Mean time it is but too certain that the relations in which we stand to these, our immediate neighbours, is most unsatisfactory. Savages as they are, they will refrain from evil doing only where they feel sure of punishment. If it is not our policy to subjugate them, it is, at least, our duty to prevent them injuring our subjects; and this can be done effectually only by running good military roads through the country they infest, or through so much of it as shelters those predatory tribes who own no allegiance either to the Amir of Cabùl or to the Khan of Kalàt; who, from their mountain lair, look down on the valley of the Indus as Clan Alpine may be supposed to have looked down on the Carse of Stirling; and who, yielding to the temptation, every now and again ravage our border. As it is, it is scarcely possible to take up any newspaper which professes an Indian interest without finding a notice of some outbreak.

Lately the disturbers of our peace have been the Afridis, in the neighbourhood of Kohat and Peshawur; at other times they have been Wazirs of the Derajat, or Baluchis of Sind or Derah Gazì Khan; but now, and for several years back, their mode of attack, of robbery, and murder, has been the same, and the methods of conciliation or suppression which have been adopted on our side have been useless or imperfect. Mr. Thorburn, who, as settlement officer of the Bannú district, was brought into very close acquaintance with one of the most serious of these recent outbreaks, has given us a connected account of it, and enables us to understand the confusion of local interests and local politics which is probably always at the bottom of the discontent and disturbance.

The Muhammed Khels, a clan of the

Waziri, hold the lands through which the rivers Tochi and Kurm flow to the plains; and these passes are of considerable value to them, as, though no dues are nominally levied, no trader is allowed to pass unless he takes with him an escort of their tribe, for which he pays heavily if he takes an escort from any other tribe, he has to fight his way through. Many of these Muhammed Khels, as of other Waziri tribes, have, of late years, settled in the plains, in British territory; and as nothing can possibly be carried up their passes without their direct assistance, the custom has grown up of holding them responsible. When stolen property is proved to have been taken up any particular pass, the tribe which is settled nearest to the mouth of that pass has either to give up the thief or to make good the loss. In return for this responsibility, their lands are lightly assessed, and the chiefs nominate to a certian number of appointments in the frontier militia.

The Kurm Pass, for which the Muhammed Khels are in this way responsible, is particularly important, as being in the immediate neighbourhood of many rich villages, the plunder of which can be thus carried up into the mountains without delay or difficulty, if the guardians of the pass neglect their trust; and this, in 1868, the Muhammed Khels began to do. An ambitious and turbulent fellow named Madaman rose to a leading position amongst them, and the influence which he exercised produced a very bad effect. They became possessed with an exaggerated idea of their own importance; they conceived that they were slighted by the Government; many border offences were clearly traced to the Kùrm Pass, and many fines were levied on the responsible Muhammed Khels. In this unsettled state, and amidst this discontented feeling, things drifted from bad to worse the better disposed amongst them were unable or unwilling to constrain the good-for-nothings, and the idle young men associated themselves with Bannùchì bad characters, and resumed their hereditary profession of robbing and camellifting.

--- Data section ---
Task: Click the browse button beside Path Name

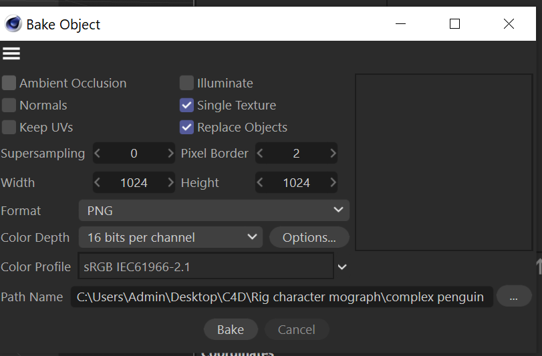Action: pos(513,297)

--- Instructions for the task ---
Transcribe the stretch from "Lately the disturbers" through "discontent and disturbance." in the passage on the frontier tribes above.

--- Completed task ---
Lately the disturbers of our peace have been the Afridis, in the neighbourhood of Kohat and Peshawur; at other times they have been Wazirs of the Derajat, or Baluchis of Sind or Derah Gazì Khan; but now, and for several years back, their mode of attack, of robbery, and murder, has been the same, and the methods of conciliation or suppression which have been adopted on our side have been useless or imperfect. Mr. Thorburn, who, as settlement officer of the Bannú district, was brought into very close acquaintance with one of the most serious of these recent outbreaks, has given us a connected account of it, and enables us to understand the confusion of local interests and local politics which is probably always at the bottom of the discontent and disturbance.